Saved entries

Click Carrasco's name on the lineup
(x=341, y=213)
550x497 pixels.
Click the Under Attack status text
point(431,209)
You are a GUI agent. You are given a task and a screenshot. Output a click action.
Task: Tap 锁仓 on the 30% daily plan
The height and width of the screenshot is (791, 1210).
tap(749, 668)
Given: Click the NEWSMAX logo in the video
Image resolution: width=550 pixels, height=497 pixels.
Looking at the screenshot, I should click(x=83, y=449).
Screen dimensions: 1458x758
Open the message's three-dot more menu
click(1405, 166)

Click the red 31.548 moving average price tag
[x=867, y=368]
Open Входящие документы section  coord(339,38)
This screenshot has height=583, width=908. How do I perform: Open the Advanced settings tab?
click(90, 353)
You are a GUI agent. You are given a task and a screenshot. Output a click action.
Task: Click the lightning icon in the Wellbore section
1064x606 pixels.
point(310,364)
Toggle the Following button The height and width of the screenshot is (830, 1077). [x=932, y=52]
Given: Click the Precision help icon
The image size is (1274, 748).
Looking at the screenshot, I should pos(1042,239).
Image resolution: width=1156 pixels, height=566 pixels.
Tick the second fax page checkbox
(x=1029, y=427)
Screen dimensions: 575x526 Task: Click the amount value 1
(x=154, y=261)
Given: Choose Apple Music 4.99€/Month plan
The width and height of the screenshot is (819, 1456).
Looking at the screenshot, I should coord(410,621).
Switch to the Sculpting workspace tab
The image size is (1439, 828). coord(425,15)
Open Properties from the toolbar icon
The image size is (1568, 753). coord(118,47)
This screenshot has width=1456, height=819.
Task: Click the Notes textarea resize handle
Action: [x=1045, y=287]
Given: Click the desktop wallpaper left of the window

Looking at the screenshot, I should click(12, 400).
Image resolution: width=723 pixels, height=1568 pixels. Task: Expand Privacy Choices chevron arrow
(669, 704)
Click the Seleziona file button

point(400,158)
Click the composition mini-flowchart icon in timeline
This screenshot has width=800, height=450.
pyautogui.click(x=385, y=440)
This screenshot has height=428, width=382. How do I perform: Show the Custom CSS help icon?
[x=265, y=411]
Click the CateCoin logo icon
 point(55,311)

Problem statement:
Copy out the range of lines above starting at the line with "Image resolution: width=550" and ending at the line with "Open Входящие документы", exactly and including both.

Answer below:
Image resolution: width=550 pixels, height=497 pixels.
Looking at the screenshot, I should click(x=83, y=449).
Screen dimensions: 1458x758
Open the message's three-dot more menu
click(1405, 166)

Click the red 31.548 moving average price tag
[x=867, y=368]
Open Входящие документы section  coord(339,38)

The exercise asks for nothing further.